I started my Denton discovery with Maiden Voyage. In terms of publication order, this was correct. Had I wanted to read his books in chronological order it would have been:

  • In Youth is Pleasure – a summer holiday spent with his father and brothers in 1930
  • Maiden Voyage – the following year, Denton ran away rather than return to boarding school, resulting in a year spent in China with his father
  • I Left My Grandfather’s House – a novella recounting Denton’s experiences during a walking tour during the summer of 1933
  • A Voice Through A Cloud –  considered to be his masterpiece, this is Denton’s account of his recovery in hospital and nursing homes, having been seriously injured when he was knocked off his bicycle by a careless driver in 1935.

They’re all self-contained books, so it doesn’t really matter in which order they’re read, but in retrospect, I wish I’d read them chronologically. They chart the progression in a few short years of an independent (but emotionally fragile) teenager to a young man who is physically dependent on others – and still emotionally fragile. 

His teenage books recount adventures that would be unthinkable to many teenagers today, but didn’t seem anything unusual to Denton or his family in the 1930’s: nights spent wandering an unfamiliar city alone, chatting to strangers; entire days of absence from his family whilst on holiday without explanation, uncontactable and alone, breaking into deserted cottages and chatting to (or spying on) strangers; checking into hotels and guest houses without anyone seeming to think it odd that such a young person was travelling alone and stealthily calling in Social Services. 

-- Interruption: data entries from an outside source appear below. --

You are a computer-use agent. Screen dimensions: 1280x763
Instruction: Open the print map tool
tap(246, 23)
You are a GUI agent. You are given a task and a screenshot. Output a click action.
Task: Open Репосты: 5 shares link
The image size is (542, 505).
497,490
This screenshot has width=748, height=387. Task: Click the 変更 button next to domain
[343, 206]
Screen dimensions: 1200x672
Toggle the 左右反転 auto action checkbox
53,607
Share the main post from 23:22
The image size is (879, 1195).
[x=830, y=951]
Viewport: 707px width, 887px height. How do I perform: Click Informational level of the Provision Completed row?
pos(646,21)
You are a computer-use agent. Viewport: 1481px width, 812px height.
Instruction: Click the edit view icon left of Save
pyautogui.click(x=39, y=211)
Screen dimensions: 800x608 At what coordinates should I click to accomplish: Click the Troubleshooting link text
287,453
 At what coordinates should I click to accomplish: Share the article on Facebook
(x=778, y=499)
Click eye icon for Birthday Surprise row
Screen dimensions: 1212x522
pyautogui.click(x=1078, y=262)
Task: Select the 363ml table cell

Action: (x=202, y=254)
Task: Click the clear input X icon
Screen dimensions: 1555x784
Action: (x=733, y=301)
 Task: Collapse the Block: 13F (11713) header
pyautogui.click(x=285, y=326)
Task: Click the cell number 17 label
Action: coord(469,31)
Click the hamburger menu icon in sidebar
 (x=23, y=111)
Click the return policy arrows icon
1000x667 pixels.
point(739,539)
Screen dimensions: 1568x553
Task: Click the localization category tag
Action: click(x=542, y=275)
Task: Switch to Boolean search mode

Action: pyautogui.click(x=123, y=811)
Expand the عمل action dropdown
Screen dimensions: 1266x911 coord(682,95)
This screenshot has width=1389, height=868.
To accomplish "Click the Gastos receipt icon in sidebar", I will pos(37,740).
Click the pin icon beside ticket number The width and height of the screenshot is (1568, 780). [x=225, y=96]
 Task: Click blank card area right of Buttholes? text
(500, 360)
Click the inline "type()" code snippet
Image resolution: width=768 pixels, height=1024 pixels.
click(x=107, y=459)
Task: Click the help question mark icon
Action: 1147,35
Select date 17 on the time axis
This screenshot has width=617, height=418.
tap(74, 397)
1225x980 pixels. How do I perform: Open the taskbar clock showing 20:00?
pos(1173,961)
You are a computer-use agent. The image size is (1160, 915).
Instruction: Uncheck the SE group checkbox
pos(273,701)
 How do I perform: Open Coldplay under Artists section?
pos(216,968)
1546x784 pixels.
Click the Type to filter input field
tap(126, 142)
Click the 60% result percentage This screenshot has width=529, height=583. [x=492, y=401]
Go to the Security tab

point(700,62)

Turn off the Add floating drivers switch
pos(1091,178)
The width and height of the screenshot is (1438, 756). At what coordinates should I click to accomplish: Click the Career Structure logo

When he returned to the bosom of his family, Denton was generally greeted with a vague “oh, there you are”, or mild irritation that he was late for dinner. Most modern teenagers would have quite a different greeting: “where have you been?!” “we’ve been so worried!” “why didn’t you tell us where you were going?!”. Of course, most modern teenagers would have a mobile phone welded to their hand, and therefore no excuse for going AWOL, but I still marvel at a world when parents didn’t need to worry about their children in the way they do now.

For this reason, I don’t agree with Richard Hell’s comment that “nothing much happens in his books” – perhaps this is true of A Voice Through A Cloud, but plenty happens in the others. Not in an action-packed, Dan Brown two-pages-until-the-next-cliffhanger way, but in recounting solo adventures that even the Famous Five might feel a little doubtful about getting into. Of course, we don’t know how many of his adventures are fiction and which really happened. I’m looking forward to reading his journals and comparing accounts.